● TASK STATEMENT
Put the entries, starting with the line containing "Disconnect the HubSpot integration" and ending with the line containing "[x=220, y=39]", into a Markdown table with the columns Row and Line. Number each row, include both end lines, and leave out blank lines.

----

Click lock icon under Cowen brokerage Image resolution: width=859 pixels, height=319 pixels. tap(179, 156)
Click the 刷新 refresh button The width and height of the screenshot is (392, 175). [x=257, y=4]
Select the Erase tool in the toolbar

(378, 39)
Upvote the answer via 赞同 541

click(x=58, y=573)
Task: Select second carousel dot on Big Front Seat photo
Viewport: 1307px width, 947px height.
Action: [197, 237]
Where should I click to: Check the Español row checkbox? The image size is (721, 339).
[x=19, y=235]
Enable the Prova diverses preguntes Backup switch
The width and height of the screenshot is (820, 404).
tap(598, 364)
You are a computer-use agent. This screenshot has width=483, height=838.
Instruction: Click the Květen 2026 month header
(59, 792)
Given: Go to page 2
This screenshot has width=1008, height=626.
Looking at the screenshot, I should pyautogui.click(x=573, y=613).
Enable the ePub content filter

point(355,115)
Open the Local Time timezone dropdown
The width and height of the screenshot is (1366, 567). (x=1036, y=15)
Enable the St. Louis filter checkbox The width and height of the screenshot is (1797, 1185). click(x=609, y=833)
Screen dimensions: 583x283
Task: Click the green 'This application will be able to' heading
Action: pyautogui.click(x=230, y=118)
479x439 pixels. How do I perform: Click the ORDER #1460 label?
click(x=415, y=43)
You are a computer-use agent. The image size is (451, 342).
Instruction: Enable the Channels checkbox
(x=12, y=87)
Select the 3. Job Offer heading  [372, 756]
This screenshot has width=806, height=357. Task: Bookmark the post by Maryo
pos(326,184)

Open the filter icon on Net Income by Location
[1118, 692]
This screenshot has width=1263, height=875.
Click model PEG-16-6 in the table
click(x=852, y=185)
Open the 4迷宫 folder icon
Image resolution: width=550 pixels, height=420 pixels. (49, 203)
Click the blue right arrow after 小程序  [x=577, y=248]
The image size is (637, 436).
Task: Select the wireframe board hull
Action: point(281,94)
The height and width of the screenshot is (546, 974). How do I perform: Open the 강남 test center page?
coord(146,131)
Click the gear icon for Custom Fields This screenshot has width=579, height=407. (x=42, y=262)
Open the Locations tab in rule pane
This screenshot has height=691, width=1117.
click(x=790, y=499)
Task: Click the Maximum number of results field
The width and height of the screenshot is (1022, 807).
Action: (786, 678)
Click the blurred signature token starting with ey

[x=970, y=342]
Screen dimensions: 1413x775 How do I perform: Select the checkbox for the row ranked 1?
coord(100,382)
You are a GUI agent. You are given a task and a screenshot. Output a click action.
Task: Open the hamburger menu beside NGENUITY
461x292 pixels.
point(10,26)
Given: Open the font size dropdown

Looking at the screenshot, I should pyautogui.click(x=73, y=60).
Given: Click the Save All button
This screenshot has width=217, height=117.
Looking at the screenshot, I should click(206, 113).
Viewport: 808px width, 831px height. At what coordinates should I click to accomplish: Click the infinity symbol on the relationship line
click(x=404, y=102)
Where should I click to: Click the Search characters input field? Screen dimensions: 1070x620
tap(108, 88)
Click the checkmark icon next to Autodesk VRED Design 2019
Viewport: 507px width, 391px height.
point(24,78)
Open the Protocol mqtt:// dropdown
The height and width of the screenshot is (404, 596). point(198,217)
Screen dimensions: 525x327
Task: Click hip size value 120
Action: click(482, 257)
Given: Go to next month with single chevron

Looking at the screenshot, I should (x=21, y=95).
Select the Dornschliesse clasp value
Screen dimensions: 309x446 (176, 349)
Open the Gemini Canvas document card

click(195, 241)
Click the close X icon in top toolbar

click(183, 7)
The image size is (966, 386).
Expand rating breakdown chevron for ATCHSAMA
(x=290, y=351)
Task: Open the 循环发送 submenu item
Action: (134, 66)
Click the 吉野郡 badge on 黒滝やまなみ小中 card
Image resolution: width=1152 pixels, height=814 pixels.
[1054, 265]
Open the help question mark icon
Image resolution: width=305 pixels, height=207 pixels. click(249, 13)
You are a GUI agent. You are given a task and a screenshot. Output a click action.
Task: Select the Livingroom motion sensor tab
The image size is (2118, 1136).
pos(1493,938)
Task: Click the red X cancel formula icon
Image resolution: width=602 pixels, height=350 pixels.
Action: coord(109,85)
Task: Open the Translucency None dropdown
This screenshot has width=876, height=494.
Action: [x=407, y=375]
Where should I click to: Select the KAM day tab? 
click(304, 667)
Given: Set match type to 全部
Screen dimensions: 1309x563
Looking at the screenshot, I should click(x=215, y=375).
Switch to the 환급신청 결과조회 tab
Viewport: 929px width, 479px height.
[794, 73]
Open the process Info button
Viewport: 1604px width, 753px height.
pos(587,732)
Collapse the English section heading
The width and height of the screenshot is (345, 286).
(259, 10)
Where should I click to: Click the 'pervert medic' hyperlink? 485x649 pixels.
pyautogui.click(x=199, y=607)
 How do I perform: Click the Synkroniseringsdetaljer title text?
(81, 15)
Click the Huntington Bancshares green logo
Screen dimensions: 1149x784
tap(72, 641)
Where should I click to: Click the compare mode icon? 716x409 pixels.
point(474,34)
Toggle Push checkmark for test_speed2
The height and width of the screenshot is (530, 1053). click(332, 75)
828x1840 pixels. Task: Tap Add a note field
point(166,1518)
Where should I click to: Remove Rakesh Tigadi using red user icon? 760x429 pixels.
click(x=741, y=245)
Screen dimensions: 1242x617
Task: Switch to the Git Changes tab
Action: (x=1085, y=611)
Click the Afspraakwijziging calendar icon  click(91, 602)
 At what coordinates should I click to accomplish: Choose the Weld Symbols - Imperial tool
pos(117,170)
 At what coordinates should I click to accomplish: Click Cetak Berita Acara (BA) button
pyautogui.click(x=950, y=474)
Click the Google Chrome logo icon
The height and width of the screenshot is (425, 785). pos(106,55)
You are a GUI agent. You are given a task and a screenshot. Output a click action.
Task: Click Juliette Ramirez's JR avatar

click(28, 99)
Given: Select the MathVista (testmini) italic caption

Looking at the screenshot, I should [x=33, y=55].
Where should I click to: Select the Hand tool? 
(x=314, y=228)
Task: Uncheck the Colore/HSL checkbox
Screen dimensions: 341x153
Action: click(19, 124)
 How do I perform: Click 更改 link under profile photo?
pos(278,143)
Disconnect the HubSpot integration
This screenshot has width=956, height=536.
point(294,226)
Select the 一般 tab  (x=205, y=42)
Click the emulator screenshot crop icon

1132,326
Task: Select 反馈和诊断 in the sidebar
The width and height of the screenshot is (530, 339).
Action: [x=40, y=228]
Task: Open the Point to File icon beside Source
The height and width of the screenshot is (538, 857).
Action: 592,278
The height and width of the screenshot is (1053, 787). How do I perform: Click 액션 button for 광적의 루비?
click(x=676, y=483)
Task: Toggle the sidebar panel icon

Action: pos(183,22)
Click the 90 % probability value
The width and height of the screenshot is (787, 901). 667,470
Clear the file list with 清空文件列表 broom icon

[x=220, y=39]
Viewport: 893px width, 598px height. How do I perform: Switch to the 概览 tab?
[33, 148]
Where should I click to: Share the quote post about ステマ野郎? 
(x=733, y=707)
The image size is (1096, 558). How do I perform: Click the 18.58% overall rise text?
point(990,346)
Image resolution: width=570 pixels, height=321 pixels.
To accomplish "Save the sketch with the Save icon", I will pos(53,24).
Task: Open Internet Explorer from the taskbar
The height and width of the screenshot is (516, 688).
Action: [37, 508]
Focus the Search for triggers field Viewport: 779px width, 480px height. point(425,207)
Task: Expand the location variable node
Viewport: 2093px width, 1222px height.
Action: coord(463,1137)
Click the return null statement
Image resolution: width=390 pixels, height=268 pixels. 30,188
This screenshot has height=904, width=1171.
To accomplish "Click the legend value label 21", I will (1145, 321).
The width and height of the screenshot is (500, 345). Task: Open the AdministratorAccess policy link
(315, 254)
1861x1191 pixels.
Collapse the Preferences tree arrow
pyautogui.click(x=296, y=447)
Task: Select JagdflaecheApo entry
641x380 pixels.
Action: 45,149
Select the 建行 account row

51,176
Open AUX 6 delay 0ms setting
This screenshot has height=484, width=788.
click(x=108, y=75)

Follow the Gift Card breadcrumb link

----

● RESULT OF THIS EXERCISE
| Row | Line |
|---|---|
| 1 | Disconnect the HubSpot integration |
| 2 | This screenshot has width=956, height=536. |
| 3 | point(294,226) |
| 4 | Select the 一般 tab  (x=205, y=42) |
| 5 | Click the emulator screenshot crop icon |
| 6 | 1132,326 |
| 7 | Task: Select 反馈和诊断 in the sidebar |
| 8 | The width and height of the screenshot is (530, 339). |
| 9 | Action: [x=40, y=228] |
| 10 | Task: Open the Point to File icon beside Source |
| 11 | The height and width of the screenshot is (538, 857). |
| 12 | Action: 592,278 |
| 13 | The height and width of the screenshot is (1053, 787). How do I perform: Click 액션 button for 광적의 루비? |
| 14 | click(x=676, y=483) |
| 15 | Task: Toggle the sidebar panel icon |
| 16 | Action: pos(183,22) |
| 17 | Click the 90 % probability value |
| 18 | The width and height of the screenshot is (787, 901). 667,470 |
| 19 | Clear the file list with 清空文件列表 broom icon |
| 20 | [x=220, y=39] |